Decisão · STJ

STJ HC 941310

Rel. ROGERIO SCHIETTI CRUZjulgado em 2024-08-28publicado em 2025-03-10
PROCESSUAL
AGRAVO REGIMENTAL NO HABEAS CORPUS. REGIME ABERTO DOMICILIAR. MONITORAÇÃO ELETRÔNICA. LEGALIDADE. APENADO NÃO RECOLHIDO EM UNIDADE ESTADUAL. COMPETÊNCIA DO JUIZ FEDERAL PARA RESOLVER OS INCIDENTES DO PROCESSO. AGRAVO REGIMENTAL NÃO PROVIDO. 1. O uso de tornozeleira eletrônica é compatível com o regime aberto domiciliar para fiscalização do cumprimento da pena. 2. Como o condenado, após a sentença, não foi encaminhado a nenhuma unidade penitenciária estadual, não houve a transferência do processo de execução, sendo de competência da Justiça Federal a fiscalização do cumprimento da pena e seus incidentes. 3. Agravo regimental não provido. RELATÓRIO RAINER DOS REIS ARAUJO agrava da decisão denegatória do habeas corpus. A defesa explica que, durante o regime aberto deferido pelo Juízo da 1ª Vara Federal de Guarulhos/SP, requereu o recolhimento do apenado em prisão albergue domiciliar sem monitoramento eletrônico, ponderando que a decisão "caberia ao Juízo de Execução Estadual" (fl. 453). Todavia, o pedido foi indeferido, o que, a seu ver, caracteriza ilegalidade flagrante.
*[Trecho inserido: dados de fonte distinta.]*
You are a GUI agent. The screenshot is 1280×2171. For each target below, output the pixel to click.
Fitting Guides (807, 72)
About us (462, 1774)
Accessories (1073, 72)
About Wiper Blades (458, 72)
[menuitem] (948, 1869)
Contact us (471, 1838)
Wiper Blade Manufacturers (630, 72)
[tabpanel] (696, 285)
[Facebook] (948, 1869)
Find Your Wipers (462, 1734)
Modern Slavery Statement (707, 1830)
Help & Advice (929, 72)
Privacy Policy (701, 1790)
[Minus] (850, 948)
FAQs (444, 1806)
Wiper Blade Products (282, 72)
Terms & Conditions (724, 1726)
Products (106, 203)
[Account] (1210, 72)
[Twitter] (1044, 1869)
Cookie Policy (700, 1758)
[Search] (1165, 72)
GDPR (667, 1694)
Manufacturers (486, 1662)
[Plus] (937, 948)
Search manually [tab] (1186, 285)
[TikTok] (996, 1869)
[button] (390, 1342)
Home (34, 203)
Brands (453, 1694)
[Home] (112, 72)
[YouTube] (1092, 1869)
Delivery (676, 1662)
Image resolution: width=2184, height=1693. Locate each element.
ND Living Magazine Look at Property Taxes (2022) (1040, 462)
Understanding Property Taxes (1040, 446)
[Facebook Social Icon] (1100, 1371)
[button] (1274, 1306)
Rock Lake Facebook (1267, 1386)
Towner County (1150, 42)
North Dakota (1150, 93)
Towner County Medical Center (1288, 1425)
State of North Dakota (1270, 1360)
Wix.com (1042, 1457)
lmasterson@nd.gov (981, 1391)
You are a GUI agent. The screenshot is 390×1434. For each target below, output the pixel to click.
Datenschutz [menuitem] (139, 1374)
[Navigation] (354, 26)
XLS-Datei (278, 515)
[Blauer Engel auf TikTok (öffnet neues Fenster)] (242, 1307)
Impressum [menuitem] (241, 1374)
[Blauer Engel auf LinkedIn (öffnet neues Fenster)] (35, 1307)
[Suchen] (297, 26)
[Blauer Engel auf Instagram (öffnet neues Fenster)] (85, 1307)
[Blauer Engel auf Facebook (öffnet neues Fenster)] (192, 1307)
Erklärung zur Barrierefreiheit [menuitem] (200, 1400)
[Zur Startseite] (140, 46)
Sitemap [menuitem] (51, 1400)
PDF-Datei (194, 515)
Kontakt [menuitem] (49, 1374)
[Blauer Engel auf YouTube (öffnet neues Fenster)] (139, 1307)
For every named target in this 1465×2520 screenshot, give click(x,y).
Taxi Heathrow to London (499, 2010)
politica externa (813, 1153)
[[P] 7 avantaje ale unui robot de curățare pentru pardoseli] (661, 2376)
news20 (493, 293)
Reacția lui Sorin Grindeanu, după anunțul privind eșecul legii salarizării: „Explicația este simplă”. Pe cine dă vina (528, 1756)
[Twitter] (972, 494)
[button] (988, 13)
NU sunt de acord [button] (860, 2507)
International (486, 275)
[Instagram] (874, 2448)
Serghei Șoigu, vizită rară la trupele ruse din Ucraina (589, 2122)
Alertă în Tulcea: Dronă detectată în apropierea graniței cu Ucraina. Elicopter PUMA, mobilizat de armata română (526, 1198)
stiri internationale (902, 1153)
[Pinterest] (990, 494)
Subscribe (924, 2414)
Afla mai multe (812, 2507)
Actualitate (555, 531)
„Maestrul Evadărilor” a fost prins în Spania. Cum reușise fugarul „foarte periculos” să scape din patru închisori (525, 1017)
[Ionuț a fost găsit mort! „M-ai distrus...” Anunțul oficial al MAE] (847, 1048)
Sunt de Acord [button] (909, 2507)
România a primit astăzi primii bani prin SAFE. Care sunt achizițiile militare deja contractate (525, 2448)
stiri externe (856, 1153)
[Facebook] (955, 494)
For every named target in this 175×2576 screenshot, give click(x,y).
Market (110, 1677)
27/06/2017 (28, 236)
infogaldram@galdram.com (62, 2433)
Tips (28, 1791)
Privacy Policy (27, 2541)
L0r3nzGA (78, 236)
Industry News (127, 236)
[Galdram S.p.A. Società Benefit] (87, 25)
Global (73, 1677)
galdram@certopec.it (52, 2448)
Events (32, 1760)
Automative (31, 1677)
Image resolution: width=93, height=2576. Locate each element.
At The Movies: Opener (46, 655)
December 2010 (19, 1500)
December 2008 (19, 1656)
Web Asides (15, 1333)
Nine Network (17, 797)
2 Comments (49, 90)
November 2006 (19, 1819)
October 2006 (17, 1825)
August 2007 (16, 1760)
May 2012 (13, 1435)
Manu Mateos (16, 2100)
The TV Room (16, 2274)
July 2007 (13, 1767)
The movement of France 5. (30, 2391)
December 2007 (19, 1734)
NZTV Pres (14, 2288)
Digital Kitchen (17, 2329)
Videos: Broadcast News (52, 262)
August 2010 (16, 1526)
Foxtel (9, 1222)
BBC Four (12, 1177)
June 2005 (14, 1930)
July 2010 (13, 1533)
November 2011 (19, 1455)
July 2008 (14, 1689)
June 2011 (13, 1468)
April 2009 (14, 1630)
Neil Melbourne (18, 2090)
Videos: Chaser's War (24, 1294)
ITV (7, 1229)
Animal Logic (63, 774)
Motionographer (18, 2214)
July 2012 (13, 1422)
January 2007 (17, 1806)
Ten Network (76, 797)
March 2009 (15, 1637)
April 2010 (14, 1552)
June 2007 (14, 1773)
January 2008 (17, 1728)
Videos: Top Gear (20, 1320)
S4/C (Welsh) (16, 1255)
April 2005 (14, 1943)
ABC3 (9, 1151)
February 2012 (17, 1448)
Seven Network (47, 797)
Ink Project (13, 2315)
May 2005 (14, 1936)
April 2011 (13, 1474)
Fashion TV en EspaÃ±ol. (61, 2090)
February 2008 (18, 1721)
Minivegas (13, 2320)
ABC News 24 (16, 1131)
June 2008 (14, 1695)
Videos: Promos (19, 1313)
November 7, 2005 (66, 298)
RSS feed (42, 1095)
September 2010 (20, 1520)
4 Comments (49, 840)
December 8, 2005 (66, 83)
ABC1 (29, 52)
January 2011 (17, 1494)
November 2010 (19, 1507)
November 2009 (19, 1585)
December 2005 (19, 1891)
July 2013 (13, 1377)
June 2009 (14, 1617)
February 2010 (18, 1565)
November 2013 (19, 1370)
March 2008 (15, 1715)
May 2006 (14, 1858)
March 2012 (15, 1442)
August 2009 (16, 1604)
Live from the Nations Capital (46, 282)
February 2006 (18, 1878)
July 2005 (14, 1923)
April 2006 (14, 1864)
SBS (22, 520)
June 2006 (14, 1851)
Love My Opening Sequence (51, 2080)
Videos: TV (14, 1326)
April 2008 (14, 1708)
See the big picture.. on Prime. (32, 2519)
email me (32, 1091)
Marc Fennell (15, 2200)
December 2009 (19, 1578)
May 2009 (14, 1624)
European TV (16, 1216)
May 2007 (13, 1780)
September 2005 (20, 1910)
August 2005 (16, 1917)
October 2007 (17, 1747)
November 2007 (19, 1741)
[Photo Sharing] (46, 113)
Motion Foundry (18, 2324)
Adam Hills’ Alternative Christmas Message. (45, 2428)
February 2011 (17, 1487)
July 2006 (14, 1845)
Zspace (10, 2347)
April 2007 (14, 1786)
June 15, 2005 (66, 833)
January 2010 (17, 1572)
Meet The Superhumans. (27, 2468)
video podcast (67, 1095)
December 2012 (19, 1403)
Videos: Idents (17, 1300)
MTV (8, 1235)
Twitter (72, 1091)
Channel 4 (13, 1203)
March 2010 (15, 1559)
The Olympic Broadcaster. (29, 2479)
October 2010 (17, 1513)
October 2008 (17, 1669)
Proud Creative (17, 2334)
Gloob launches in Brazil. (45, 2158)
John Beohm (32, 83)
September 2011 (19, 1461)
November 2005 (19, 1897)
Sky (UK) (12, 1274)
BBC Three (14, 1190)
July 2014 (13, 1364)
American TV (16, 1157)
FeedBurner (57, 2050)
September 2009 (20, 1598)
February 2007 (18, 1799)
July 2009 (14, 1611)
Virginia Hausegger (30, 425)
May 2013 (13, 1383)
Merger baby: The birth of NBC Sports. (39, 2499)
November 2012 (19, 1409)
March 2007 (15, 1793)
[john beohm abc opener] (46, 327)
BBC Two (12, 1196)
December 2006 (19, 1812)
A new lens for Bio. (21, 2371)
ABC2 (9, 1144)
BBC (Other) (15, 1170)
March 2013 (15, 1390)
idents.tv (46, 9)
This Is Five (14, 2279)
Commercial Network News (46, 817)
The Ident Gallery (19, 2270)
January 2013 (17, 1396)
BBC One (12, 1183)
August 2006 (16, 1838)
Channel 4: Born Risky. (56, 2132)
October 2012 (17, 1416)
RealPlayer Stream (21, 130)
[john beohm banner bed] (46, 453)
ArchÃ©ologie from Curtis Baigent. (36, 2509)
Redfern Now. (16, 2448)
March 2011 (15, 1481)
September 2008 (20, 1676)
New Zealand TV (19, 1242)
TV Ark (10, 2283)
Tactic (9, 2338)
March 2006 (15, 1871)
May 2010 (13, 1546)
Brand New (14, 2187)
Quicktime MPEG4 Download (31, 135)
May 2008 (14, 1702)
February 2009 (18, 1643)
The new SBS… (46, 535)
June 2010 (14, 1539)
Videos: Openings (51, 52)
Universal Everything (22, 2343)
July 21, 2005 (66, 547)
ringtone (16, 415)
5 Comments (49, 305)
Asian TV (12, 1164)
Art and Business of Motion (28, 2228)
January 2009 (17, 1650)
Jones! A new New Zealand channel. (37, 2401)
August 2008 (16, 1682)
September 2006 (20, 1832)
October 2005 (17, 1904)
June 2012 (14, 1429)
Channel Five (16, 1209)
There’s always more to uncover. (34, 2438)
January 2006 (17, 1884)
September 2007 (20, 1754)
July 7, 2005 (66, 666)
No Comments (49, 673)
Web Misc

Ademais, segundo o agravante, a competência para decidir a execução e seus incidentes é da Justiça estadual. A parte argumenta que é desproporcional o monitoramento eletrônico durante o regime aberto, "diante das dificuldades impostas pelo uso do dispositivo" e relata que "viu-se obrigado a violar o equipamento", porque sofreu "ameaças no âmbito do seu bairro" (fl. 457). O MPF opinou pelo não provimento do recurso. EMENTA AGRAVO REGIMENTAL NO HABEAS CORPUS. REGIME ABERTO DOMICILIAR. MONITORAÇÃO ELETRÔNICA. LEGALIDADE. APENADO NÃO RECOLHIDO EM UNIDADE ESTADUAL. COMPETÊNCIA DO JUIZ FEDERAL PARA RESOLVER OS INCIDENTES DO PROCESSO. AGRAVO REGIMENTAL NÃO PROVIDO. 1. O uso de tornozeleira eletrônica é compatível com o regime aberto domiciliar para fiscalização do cumprimento da pena. 2. Como o condenado, após a sentença, não foi encaminhado a nenhuma unidade penitenciária estadual, não houve a transferência do processo de execução, sendo de competência da Justiça Federal a fiscalização do cumprimento da pena e seus incidentes. 3. Agravo regimental não provido.